WITH consented_data AS (
SELECT
PARSE_DATE('%Y%m%d', event_date) AS event_date,
COUNT(DISTINCT user_pseudo_id) as users,
COUNT(DISTINCT CONCAT(user_pseudo_id, (SELECT value.int_value FROM UNNEST(event_params) WHERE key = 'ga_session_id'))) AS sessions,
COUNTIF(event_name = 'page_view') AS views,
ROUND(COUNTIF(event_name = 'page_view') / COUNT(DISTINCT user_pseudo_id), 2) AS views_per_user,
ROUND(COUNTIF(event_name = 'page_view') / COUNT(DISTINCT CONCAT(user_pseudo_id, (SELECT value.int_value FROM UNNEST(event_params) WHERE key = 'ga_session_id'))), 2) AS views_per_session
FROM `<project>.<dataset>.<table>`
WHERE privacy_info.analytics_storage = 'Yes'
GROUP BY 1
),
Step 2 – calculate unconsented views
The next CTE simply calculates daily views for the users who did not consent. Again, just remember to replace the placeholder in the FROM clause with your own dataset and table name.
unconsented_data AS (
SELECT
PARSE_DATE('%Y%m%d', event_date) AS event_date,
COUNTIF(event_name = 'page_view') AS views
FROM `<project>.<dataset>.<table>`
WHERE privacy_info.analytics_storage = 'No'
GROUP BY 1
)
Step 3 – estimate unconsented users and sessions
In the final step we join the consented and unconsented datasets together, then divide unconsented views by the consented views per user and add to the consented users count to calculate total users.
We do the same for sessions to calculate total sessions, and then also add the views together to calculate total views.
SELECT
c.event_date,
c.users + ROUND(u.views/c.views_per_user, 0) AS total_users,
c.sessions + ROUND(u.views/c.views_per_session, 0) AS total_sessions,
c.views + u.views AS total_views
FROM consented_data c
LEFT JOIN unconsented_data u ON c.event_date = u.event_date
ORDER BY 1
Generating the data
Now put all the steps together and you should be able to generate a results set like below.
Comparing to Google’s modelling
Let’s see how our modelling compares to that within Google Analytics (GA4). To do so you’ll first need to make sure that the reporting identity is set to ‘Blended’ and then create an exploration showing daily users, sessions and views.
I’ve mapped out the users and session totals from BigQuery and GA4 below. You can see that we’ve done a pretty good job at matching users – within about 5% of the total from GA4, and as close as 1.2% on the 27th!
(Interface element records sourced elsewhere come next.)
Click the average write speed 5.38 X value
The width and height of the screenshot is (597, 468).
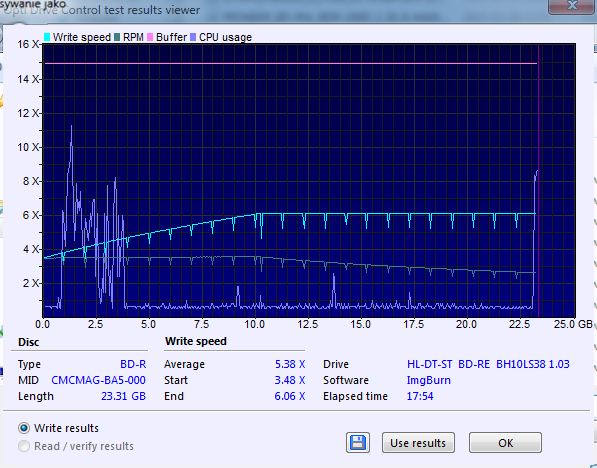coord(290,364)
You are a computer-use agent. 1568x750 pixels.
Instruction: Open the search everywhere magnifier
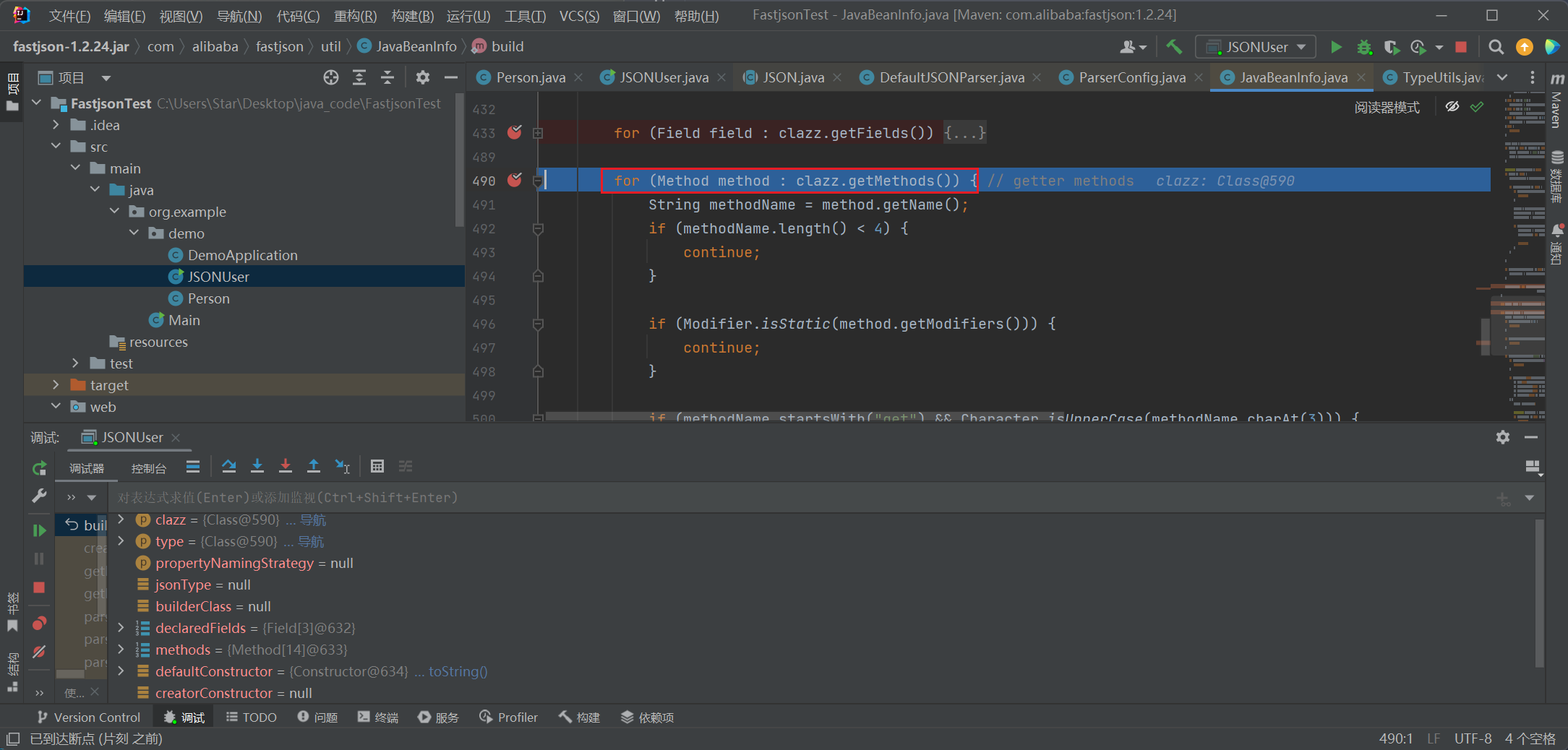tap(1496, 47)
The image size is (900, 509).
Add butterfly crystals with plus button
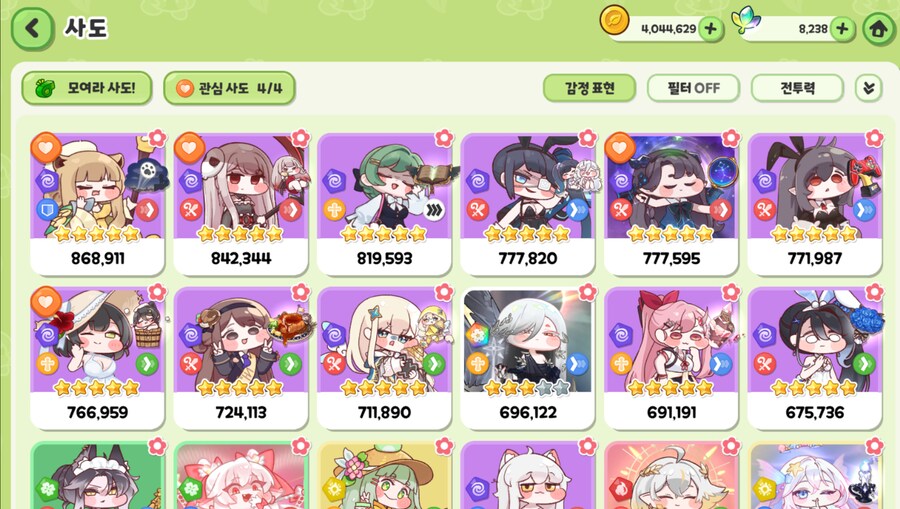tap(842, 29)
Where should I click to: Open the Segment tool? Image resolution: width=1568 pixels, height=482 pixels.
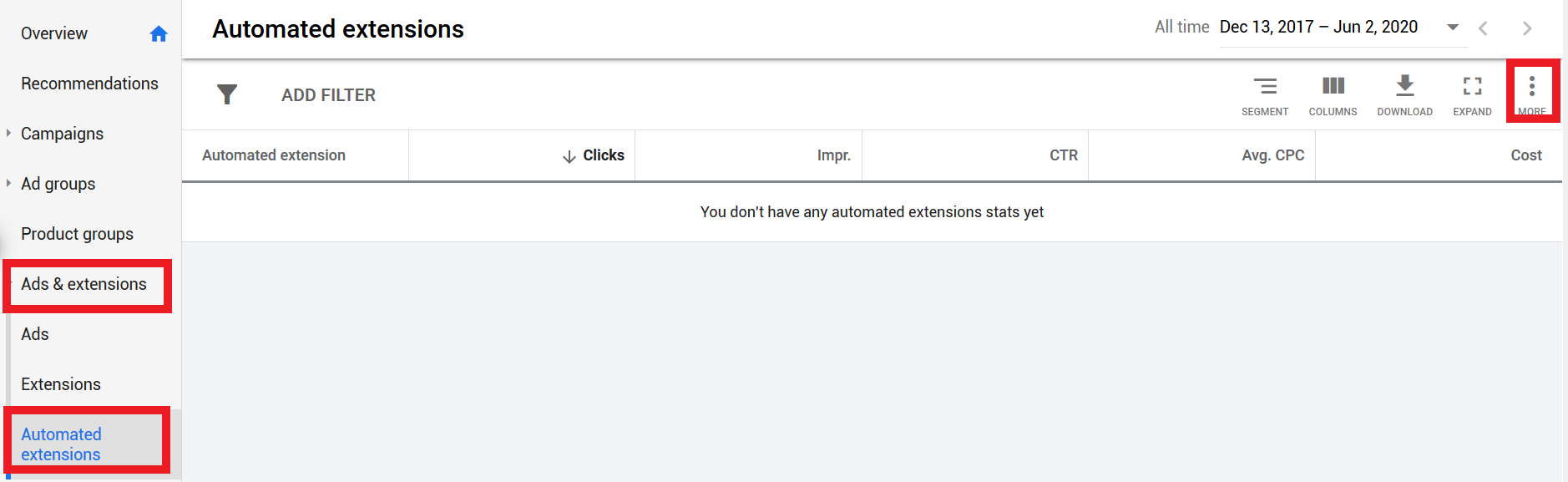tap(1264, 96)
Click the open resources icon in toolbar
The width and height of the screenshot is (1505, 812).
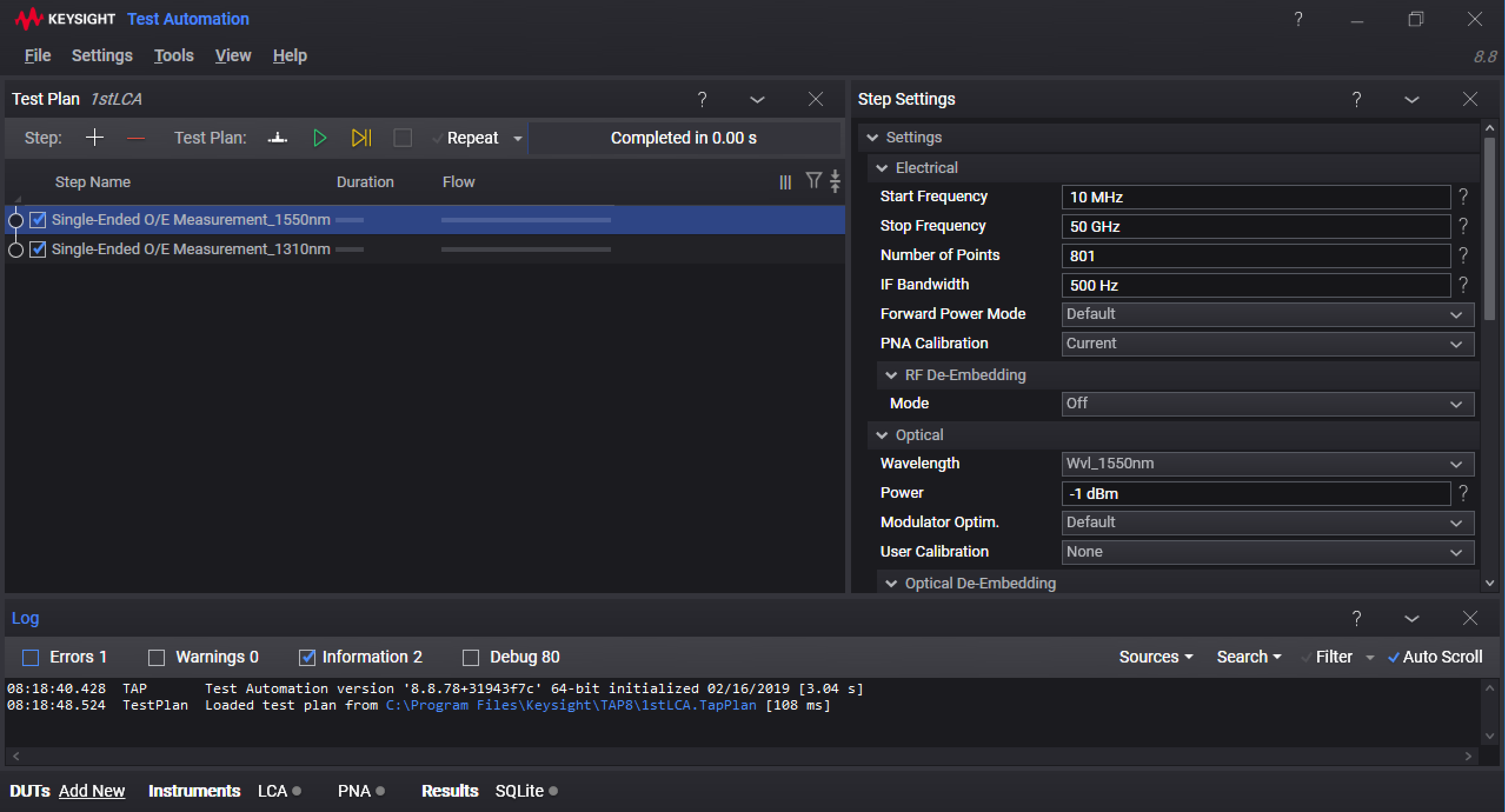tap(277, 138)
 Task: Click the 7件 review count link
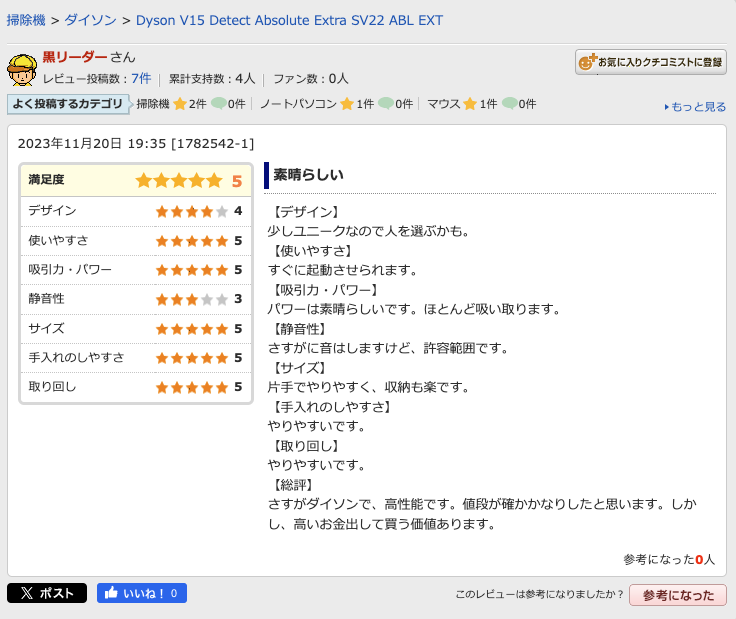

Although we see a bit more of a difference in sessions (as much as 11.2%) the average is still only 7% off, which is not a bad result for such a simple model.
Wrapping up
The chart above shows that our model has done a reasonably good job at estimating the unconsented data. There are however further steps you could take to try and better match to the data from GA4.
You’ll remember that we used views per user and per session as the metrics to estimate the unconsented data. However, it might be that sessions per user would prove to be a better metric.
We used the average views for each day to estimate users and sessions but you could calculate the averages over the past month and feed that into your model. Perhaps mobile and desktop users behave differently, or users from different countries, so you might be better off estimating different types of users separately.
What we’ve created won’t be perfect and there are many different ways you could enhance it but this should provide you with a good starting point to build on.
Remember though, Google is only providing an estimate too. We’ll never know how accurate their model is so take the numbers with a pinch of salt.